Stored records
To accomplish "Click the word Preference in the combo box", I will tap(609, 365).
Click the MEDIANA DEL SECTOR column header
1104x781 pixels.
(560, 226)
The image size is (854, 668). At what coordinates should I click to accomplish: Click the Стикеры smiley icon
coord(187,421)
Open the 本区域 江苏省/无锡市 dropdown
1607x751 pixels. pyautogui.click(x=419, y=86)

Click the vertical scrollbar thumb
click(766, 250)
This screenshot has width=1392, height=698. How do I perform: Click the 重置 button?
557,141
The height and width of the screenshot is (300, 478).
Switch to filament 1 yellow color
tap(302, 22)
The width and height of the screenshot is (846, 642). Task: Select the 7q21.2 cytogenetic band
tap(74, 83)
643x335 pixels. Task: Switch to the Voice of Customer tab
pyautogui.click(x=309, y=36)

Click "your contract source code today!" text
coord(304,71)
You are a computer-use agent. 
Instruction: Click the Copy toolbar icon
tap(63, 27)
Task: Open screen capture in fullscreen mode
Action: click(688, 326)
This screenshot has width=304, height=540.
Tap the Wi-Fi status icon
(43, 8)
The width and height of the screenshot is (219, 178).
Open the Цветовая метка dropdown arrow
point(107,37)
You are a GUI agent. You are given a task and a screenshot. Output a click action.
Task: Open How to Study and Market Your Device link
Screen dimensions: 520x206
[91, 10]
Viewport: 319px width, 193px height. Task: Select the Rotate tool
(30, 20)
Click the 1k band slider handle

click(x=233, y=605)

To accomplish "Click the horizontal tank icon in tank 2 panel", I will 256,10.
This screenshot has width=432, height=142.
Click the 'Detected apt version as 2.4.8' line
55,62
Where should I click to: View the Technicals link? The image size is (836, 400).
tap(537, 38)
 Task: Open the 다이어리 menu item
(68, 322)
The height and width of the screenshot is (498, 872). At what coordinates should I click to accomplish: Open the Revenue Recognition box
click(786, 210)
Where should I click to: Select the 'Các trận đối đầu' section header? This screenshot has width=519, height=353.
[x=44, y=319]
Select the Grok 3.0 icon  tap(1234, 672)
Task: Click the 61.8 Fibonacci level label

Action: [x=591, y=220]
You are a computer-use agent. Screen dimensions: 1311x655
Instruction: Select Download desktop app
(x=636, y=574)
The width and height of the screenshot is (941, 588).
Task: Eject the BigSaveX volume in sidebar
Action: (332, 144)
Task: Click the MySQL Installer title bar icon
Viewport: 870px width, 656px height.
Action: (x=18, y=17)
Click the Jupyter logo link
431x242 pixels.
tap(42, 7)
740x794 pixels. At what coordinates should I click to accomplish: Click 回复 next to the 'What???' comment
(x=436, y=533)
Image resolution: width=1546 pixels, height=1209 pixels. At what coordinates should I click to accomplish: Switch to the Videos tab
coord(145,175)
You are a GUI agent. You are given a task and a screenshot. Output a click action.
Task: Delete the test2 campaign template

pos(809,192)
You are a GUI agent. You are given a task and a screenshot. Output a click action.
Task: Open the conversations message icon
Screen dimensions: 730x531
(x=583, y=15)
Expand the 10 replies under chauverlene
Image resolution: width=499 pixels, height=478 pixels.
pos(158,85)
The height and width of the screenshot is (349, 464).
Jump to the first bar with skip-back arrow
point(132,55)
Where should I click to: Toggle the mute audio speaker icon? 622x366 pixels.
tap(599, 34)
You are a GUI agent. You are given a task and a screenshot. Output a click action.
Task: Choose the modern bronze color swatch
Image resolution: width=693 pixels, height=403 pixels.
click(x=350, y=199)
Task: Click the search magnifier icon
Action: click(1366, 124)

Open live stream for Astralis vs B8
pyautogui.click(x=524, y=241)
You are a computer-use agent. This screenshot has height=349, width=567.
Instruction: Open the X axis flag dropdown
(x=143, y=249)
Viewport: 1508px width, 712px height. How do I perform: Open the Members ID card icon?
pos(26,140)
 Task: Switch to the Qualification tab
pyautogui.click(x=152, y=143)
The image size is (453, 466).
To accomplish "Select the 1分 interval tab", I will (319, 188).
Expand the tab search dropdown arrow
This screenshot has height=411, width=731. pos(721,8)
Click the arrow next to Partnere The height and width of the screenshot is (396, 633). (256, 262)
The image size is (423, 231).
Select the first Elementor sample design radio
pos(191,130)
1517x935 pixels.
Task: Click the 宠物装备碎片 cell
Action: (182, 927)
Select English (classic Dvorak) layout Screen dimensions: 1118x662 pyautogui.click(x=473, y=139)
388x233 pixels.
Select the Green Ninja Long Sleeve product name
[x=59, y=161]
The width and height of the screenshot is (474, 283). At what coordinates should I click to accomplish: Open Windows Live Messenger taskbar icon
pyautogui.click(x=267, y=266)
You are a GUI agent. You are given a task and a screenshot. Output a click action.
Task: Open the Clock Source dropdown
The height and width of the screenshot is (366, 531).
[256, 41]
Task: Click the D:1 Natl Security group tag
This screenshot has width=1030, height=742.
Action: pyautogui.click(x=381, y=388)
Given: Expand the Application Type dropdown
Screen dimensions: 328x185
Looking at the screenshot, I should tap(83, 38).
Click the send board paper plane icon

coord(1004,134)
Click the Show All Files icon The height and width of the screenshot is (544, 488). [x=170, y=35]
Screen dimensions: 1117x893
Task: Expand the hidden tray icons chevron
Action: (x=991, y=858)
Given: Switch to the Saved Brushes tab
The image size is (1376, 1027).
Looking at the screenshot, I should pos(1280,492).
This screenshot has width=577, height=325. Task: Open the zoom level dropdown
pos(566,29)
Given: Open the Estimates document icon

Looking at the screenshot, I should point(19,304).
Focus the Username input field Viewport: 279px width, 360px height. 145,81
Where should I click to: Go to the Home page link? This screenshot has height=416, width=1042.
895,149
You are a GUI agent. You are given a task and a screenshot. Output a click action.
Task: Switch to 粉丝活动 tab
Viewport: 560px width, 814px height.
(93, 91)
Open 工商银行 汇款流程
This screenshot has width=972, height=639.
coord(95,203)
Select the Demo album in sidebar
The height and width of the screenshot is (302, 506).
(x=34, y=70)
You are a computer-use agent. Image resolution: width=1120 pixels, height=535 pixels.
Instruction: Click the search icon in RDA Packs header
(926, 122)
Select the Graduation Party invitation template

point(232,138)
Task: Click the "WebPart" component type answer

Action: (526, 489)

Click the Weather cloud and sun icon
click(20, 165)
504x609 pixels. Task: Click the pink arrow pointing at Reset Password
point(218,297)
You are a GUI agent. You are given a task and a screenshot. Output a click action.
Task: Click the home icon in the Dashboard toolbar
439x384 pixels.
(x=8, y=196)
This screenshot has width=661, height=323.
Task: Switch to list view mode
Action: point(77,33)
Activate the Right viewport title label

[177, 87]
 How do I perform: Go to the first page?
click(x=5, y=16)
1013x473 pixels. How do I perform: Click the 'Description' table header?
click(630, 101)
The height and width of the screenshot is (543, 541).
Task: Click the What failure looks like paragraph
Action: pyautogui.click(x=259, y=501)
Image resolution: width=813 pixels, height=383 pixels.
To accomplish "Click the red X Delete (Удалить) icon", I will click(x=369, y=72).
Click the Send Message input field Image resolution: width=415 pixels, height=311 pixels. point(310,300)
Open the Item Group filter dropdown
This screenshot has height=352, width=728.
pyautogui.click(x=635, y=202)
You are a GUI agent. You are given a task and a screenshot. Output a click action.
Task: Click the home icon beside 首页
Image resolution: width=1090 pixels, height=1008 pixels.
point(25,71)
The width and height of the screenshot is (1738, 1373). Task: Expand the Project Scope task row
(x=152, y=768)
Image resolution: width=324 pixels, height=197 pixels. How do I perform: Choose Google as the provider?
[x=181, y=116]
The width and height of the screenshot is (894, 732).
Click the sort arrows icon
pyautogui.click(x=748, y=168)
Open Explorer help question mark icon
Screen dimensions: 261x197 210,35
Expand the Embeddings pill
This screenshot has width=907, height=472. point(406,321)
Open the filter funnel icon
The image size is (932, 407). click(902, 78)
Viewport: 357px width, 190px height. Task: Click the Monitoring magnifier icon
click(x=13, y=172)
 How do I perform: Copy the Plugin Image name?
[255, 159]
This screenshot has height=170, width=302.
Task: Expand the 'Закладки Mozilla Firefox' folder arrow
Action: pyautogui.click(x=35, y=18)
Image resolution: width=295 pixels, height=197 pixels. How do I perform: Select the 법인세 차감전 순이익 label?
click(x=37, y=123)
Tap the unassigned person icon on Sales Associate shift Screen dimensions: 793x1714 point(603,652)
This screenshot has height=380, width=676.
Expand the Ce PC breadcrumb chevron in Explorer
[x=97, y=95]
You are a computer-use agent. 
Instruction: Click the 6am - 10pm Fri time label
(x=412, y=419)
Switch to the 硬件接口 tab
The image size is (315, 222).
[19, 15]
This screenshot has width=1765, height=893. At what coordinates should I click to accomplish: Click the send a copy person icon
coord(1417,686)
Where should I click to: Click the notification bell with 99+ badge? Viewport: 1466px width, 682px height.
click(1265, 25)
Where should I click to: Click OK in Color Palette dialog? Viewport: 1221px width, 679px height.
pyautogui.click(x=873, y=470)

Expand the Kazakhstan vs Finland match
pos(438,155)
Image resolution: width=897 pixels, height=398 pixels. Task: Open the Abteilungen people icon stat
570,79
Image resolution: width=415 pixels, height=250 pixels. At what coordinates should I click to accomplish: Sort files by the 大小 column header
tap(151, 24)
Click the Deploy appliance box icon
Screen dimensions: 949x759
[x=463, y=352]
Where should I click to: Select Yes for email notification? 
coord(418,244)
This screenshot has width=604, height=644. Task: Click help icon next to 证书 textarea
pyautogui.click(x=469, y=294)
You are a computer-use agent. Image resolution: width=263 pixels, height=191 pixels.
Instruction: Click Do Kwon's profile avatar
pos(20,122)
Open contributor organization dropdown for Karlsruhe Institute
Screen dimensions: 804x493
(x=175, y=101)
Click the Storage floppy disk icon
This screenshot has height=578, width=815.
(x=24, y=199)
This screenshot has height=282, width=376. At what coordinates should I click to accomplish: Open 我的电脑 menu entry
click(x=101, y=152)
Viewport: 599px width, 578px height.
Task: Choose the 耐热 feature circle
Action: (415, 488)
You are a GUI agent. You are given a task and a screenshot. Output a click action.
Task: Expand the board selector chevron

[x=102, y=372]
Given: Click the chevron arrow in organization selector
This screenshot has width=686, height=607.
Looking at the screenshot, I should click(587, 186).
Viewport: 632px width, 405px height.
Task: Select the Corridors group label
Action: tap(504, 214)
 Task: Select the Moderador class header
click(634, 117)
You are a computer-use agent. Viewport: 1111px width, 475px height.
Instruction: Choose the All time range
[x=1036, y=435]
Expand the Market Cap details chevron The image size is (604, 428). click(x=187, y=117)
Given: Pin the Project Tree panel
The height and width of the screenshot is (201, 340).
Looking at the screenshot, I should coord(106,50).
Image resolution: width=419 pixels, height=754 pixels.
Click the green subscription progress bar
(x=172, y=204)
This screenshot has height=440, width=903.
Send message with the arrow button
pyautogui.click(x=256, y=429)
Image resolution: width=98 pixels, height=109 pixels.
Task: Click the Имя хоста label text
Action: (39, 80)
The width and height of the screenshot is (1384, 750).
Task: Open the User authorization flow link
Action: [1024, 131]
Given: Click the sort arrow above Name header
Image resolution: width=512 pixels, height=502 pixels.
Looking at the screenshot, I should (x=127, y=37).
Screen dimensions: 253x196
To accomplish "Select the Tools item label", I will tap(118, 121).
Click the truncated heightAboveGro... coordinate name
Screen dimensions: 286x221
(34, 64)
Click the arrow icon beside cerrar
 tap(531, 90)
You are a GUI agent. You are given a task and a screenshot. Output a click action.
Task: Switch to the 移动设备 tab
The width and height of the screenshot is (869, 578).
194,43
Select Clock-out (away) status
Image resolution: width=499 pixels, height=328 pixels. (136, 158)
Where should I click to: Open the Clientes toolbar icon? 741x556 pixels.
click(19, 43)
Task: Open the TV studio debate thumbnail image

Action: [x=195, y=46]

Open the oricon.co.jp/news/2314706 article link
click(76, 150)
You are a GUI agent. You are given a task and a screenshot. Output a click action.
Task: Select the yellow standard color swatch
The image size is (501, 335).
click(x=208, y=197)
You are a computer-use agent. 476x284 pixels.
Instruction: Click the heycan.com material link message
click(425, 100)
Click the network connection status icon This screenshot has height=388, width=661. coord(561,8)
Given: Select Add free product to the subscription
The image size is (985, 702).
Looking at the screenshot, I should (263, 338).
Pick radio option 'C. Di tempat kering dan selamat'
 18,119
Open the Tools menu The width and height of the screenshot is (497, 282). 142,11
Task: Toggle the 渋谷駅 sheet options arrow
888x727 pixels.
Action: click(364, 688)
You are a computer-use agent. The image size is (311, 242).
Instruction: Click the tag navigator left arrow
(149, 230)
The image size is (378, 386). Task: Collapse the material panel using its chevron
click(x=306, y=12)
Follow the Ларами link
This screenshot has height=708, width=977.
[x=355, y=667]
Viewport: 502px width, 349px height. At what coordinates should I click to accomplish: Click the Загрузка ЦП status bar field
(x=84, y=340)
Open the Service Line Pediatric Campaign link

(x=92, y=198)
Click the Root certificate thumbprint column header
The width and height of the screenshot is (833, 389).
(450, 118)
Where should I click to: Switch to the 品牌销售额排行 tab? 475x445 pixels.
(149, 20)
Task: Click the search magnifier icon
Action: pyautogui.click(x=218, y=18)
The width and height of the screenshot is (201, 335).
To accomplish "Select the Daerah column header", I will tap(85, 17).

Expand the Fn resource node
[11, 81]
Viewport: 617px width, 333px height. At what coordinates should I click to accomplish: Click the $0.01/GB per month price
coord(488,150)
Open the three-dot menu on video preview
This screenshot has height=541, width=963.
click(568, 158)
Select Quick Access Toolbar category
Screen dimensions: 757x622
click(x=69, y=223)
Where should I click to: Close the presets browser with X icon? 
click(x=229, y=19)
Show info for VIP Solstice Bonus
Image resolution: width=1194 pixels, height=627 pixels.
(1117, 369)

* Goal of the exercise
Copy each line above that has the word "Tools".

* Answer to this exercise
To accomplish "Select the Tools item label", I will tap(118, 121).
Open the Tools menu The width and height of the screenshot is (497, 282). 142,11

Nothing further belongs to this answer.